- _What is being asked_: Starting at the line that contains "597x483 pixels." in the listing below, write out every line word for word until you have written the line that contains "Given: Refresh the".

- _Data for review_:
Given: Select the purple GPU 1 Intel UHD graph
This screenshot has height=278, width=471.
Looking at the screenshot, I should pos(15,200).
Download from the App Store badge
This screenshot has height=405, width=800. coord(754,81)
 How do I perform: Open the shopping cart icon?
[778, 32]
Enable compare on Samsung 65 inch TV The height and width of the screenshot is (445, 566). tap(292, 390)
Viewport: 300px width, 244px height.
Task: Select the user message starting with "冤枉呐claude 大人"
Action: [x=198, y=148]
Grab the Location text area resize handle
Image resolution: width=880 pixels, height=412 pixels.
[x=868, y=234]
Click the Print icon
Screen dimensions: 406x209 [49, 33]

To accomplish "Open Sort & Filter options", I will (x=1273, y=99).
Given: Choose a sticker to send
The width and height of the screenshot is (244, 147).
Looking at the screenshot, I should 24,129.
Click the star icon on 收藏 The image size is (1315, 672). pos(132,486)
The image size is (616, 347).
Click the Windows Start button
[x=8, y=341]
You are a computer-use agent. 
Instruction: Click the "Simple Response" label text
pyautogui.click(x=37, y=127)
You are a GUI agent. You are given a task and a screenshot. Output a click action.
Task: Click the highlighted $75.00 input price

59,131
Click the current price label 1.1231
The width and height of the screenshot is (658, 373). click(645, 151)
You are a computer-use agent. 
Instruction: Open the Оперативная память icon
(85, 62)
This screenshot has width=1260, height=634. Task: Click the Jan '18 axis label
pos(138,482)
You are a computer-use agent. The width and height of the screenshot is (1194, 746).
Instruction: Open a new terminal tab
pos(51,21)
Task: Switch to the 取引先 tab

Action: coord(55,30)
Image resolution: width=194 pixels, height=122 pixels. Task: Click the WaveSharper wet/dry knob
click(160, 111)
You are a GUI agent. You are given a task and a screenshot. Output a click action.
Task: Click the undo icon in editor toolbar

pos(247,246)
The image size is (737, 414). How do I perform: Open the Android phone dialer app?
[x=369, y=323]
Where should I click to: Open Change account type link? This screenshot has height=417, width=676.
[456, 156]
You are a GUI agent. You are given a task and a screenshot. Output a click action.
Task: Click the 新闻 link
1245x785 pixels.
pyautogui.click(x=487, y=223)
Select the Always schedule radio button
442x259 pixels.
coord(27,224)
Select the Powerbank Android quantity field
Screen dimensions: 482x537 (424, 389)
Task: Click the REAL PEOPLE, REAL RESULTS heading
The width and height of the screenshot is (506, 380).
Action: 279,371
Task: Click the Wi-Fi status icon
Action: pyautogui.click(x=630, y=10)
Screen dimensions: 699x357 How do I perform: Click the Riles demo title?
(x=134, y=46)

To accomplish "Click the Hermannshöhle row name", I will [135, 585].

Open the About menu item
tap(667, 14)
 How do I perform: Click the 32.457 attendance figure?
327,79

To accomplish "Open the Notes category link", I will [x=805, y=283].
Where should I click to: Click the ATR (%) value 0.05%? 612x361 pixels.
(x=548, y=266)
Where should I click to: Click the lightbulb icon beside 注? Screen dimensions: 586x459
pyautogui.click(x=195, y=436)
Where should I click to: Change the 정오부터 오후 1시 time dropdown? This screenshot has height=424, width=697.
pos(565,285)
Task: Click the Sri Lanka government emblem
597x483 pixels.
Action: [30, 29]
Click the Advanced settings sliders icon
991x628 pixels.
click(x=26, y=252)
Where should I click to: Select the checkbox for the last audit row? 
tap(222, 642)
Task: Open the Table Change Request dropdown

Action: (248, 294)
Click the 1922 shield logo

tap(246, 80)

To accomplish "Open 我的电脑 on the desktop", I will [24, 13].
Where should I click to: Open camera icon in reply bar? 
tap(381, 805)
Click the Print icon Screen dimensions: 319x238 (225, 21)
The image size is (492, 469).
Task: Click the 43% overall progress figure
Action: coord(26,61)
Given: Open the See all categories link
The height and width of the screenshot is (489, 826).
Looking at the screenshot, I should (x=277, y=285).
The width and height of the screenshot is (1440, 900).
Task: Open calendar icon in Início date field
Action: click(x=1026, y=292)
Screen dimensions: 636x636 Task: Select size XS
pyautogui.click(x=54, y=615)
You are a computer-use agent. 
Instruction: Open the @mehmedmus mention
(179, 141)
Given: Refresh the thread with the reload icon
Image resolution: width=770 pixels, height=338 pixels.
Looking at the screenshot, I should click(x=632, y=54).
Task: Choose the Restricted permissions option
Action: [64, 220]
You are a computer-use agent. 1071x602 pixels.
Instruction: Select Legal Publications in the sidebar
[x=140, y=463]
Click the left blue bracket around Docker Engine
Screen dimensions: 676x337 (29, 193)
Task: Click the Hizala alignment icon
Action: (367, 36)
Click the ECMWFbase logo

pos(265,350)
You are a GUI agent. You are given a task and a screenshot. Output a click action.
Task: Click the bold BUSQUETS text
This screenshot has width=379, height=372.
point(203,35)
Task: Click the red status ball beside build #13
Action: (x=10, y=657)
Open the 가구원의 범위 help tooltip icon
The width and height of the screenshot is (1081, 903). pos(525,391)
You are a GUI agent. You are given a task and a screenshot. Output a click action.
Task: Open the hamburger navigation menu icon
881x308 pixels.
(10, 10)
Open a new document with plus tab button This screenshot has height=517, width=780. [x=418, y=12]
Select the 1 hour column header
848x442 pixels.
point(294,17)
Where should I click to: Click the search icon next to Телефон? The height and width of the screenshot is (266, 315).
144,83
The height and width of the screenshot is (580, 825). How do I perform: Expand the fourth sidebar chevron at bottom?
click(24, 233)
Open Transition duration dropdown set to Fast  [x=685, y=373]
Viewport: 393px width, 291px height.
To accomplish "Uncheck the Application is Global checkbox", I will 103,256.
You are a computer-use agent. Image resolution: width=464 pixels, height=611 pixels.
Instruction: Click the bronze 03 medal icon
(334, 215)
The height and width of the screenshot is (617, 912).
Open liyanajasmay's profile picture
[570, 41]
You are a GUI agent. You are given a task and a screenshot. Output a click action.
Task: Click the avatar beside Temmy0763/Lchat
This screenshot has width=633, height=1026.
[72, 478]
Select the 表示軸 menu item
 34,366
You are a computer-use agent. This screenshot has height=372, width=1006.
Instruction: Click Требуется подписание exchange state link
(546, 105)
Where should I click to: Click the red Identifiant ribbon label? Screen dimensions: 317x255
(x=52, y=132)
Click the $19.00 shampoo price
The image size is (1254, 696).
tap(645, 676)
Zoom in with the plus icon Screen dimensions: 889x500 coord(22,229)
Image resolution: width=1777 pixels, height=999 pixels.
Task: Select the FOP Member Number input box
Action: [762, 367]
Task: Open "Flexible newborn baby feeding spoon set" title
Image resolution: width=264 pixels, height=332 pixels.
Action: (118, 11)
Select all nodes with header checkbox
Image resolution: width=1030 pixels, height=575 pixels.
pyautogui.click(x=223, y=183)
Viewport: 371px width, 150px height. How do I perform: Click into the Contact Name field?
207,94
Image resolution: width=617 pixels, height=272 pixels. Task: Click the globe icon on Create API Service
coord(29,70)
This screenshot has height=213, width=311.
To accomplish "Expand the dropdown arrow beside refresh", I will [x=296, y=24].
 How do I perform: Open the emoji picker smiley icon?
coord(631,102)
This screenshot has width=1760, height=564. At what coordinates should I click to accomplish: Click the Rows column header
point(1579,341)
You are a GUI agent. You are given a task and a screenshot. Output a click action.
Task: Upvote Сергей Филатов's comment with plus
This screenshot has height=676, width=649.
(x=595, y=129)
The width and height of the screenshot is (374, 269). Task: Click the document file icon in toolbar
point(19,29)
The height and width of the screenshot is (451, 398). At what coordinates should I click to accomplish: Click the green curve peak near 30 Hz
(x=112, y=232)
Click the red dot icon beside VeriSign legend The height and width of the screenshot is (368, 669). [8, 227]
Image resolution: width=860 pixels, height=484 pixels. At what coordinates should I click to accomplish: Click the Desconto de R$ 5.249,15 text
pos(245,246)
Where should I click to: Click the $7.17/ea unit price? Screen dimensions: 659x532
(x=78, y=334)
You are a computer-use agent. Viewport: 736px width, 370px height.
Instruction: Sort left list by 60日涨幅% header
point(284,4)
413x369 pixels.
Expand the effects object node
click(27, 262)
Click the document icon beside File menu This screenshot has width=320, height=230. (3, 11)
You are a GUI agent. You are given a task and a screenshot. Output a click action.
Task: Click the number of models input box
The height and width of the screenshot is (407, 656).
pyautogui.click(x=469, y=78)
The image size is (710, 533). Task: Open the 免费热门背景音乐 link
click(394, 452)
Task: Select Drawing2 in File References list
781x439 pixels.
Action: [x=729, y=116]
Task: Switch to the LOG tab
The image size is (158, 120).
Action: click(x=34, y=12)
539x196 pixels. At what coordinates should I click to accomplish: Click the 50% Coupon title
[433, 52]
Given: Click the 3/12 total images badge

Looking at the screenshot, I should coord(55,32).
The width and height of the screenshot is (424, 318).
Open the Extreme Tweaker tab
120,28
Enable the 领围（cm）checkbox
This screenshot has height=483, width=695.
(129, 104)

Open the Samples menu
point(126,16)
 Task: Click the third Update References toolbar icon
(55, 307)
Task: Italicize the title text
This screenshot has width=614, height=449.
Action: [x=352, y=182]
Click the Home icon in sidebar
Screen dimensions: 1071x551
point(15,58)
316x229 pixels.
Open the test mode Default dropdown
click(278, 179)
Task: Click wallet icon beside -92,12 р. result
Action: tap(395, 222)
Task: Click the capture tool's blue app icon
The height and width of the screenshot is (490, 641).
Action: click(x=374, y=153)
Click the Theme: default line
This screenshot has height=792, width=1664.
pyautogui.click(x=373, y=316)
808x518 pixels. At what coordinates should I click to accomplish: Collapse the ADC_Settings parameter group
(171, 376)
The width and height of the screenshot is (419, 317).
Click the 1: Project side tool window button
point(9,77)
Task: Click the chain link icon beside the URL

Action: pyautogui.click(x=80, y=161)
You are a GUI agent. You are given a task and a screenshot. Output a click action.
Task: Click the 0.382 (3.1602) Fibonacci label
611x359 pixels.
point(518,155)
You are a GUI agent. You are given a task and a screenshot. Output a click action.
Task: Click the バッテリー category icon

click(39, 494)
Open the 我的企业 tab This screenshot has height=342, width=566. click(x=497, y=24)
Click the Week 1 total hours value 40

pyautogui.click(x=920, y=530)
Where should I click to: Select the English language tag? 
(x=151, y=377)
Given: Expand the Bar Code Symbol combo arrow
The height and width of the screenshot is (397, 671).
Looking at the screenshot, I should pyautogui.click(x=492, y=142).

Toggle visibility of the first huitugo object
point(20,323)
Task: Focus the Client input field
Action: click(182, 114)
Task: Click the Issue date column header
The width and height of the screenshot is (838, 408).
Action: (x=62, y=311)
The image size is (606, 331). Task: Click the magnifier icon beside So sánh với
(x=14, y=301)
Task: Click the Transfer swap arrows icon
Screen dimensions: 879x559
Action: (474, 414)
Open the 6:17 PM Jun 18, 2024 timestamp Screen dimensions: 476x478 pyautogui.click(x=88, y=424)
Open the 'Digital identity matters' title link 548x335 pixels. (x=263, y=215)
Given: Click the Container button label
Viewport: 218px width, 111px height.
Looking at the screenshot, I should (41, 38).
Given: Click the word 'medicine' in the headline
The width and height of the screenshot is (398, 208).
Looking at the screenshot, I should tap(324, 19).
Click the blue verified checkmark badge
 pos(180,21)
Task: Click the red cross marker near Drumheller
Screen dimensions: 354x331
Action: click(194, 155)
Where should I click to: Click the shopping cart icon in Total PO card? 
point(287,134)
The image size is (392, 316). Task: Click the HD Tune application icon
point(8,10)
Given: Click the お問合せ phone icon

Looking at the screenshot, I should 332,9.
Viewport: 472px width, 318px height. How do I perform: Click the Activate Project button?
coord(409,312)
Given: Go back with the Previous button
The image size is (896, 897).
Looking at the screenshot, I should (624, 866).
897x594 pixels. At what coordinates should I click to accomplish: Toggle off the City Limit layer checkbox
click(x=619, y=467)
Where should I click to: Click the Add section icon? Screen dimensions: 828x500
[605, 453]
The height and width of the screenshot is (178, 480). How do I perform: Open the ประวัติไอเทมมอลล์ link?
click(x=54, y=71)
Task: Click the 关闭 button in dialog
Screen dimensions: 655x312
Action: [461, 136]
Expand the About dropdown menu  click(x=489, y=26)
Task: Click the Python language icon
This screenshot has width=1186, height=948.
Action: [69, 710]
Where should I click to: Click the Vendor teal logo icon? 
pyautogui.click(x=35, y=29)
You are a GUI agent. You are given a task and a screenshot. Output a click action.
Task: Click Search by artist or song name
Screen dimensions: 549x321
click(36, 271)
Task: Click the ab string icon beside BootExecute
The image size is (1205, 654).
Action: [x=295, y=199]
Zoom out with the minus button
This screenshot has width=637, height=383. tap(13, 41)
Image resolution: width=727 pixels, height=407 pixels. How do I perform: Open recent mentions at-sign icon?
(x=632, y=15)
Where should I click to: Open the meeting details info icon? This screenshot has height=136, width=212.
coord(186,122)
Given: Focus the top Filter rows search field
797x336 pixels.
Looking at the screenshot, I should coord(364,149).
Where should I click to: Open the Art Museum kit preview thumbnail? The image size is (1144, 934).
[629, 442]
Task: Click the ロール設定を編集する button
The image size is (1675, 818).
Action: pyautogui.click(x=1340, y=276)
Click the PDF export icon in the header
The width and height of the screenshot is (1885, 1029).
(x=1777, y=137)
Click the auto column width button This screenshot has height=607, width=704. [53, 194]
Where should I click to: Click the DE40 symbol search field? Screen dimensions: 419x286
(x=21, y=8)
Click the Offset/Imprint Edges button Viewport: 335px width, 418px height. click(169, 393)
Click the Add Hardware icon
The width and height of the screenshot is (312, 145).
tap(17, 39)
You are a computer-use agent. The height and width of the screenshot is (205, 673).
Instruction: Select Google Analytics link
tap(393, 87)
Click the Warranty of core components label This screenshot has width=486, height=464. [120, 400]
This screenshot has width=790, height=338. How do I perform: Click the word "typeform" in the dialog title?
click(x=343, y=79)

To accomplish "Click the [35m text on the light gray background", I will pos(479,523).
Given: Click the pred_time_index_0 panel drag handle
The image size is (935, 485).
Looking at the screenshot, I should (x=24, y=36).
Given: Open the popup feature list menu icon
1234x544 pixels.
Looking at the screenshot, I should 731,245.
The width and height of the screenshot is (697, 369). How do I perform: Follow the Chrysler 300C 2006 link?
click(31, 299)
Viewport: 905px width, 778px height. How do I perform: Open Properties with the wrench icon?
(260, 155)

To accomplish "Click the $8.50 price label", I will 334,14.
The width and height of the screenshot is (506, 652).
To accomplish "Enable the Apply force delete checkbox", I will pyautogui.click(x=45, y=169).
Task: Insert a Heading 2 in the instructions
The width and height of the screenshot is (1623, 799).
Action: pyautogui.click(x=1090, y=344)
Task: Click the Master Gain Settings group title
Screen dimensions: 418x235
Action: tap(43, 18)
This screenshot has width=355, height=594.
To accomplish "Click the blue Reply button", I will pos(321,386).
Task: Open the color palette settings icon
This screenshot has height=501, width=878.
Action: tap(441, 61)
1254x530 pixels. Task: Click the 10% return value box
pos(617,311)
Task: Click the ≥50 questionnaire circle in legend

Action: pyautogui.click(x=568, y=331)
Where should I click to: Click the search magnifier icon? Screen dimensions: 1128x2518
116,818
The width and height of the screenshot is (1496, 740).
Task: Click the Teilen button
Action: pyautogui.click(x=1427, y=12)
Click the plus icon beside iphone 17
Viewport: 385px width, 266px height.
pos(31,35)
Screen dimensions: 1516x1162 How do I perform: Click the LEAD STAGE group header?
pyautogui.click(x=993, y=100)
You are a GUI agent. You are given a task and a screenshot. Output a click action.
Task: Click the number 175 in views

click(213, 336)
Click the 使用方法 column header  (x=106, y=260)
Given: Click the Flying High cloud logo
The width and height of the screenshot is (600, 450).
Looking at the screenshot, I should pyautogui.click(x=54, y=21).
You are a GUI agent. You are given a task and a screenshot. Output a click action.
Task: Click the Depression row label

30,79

- _Expected answer_:
597x483 pixels.
Action: [30, 29]
Click the Advanced settings sliders icon
991x628 pixels.
click(x=26, y=252)
Where should I click to: Select the checkbox for the last audit row? 
tap(222, 642)
Task: Open the Table Change Request dropdown

Action: (248, 294)
Click the 1922 shield logo

tap(246, 80)

To accomplish "Open 我的电脑 on the desktop", I will [24, 13].
Where should I click to: Open camera icon in reply bar? 
tap(381, 805)
Click the Print icon Screen dimensions: 319x238 (225, 21)
The image size is (492, 469).
Task: Click the 43% overall progress figure
Action: coord(26,61)
Given: Open the See all categories link
The height and width of the screenshot is (489, 826).
Looking at the screenshot, I should (x=277, y=285).
The width and height of the screenshot is (1440, 900).
Task: Open calendar icon in Início date field
Action: click(x=1026, y=292)
Screen dimensions: 636x636 Task: Select size XS
pyautogui.click(x=54, y=615)
You are a computer-use agent. 
Instruction: Open the @mehmedmus mention
(179, 141)
Given: Refresh the thread with the reload icon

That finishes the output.